On July 17 night, they fell to bullets fired by the army’s 62 Rashtriya Rifles at Amshipora, Shopian. The army claimed the trio were unidentified militants.

As is the norm with unidentified militants, they were buried in a remote graveyard in Baramulla. On August 10, the families stumbled upon social media pictures of the three “dead militants” and realised they were their missing children.

After an uproar, the police and the army launched separate investigations. Several weeks later, the police confirmed a DNA match between samples taken from the Rajouri families and the slain youths.

The government has promised justice, something in short supply for bereaved families in Kashmir. But Yousuf has not given up hope.

“It’s now confirmed that they killed innocent men. They should be punished,” he said.

Activist Guftar Ahmad, who has been leading the campaign for justice and accompanied the families to Baramulla and back, said the bodies had been fully or partially disfigured from gunshot wounds.

“Imtiyaz’s face was burnt beyond recognition. Abrar’s face had gunshot wounds and Ibrar’s chest was riddled with bullets,” he said.

“The families wept as the bodies were exhumed. Thousands thronged the village as we returned home. All the people are in mourning.”

Ibrar, a 17-year-old Class XI student, was the youngest of the three. Imtiyaz was 22.

The families had fought for the return of the bodies so they could be given a traditional burial in their ancestral graveyards.

Security forces were deployed in strength during the exhumation, and the media were prevented from getting close.

There were no names on the three graves, nor on any of the others in the graveyard — the resting place allegedly of militants killed in encounters. Still, locating the trio’s graves was not difficult. The gravedigger, familiar with their pictures circulating on social media, identified the graves.

Guftar said the three had been buried in graves number 65, 66 and 67 — a grim reminder of how the Valley is home to numerous graves of unidentified men.

The state human rights commission says Jammu and Kashmir has thousands of such graves. The government claims these are the graves of Pakistani militants killed in gunfights.
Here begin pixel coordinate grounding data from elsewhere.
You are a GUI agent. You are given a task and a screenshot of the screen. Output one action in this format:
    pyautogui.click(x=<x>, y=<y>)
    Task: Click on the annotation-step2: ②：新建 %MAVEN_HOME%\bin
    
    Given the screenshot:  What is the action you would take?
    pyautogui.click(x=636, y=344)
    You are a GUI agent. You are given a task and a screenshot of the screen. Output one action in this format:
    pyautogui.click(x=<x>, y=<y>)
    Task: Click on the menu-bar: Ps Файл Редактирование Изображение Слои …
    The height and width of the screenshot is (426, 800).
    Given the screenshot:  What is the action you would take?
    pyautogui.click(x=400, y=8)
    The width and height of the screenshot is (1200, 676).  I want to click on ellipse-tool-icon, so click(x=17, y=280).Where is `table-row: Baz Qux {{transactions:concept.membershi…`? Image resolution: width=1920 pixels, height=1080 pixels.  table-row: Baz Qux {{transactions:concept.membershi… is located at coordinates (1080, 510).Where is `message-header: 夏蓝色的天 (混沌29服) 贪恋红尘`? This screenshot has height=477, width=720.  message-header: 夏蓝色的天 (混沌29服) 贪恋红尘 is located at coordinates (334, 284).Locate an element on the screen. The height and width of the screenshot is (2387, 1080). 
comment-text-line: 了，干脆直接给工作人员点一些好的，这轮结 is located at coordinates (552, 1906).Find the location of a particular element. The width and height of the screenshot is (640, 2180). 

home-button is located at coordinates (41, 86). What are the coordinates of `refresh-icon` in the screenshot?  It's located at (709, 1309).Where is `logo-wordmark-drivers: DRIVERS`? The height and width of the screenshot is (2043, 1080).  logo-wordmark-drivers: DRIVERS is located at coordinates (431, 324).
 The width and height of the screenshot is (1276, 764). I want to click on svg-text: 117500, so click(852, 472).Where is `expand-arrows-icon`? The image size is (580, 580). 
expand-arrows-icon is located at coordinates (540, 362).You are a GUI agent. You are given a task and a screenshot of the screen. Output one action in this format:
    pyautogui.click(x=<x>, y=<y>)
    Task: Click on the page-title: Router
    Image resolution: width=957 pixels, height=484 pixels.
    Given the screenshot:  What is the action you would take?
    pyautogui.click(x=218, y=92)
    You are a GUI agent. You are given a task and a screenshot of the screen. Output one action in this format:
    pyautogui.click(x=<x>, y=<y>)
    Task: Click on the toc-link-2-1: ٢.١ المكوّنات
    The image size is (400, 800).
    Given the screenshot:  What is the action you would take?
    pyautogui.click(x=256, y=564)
But the Kashmir-based Association of Parents of Disappeared Persons believes that many of the graves are those of their members’ missing sons. The association alleges that 8,000 Kashmiris have “disappeared” while in the custody of security forces.

Last month, nine UN rapporteurs wrote to the Centre seeking an investigation into the allegations of forced disappearance and mass graves in Jammu and Kashmir.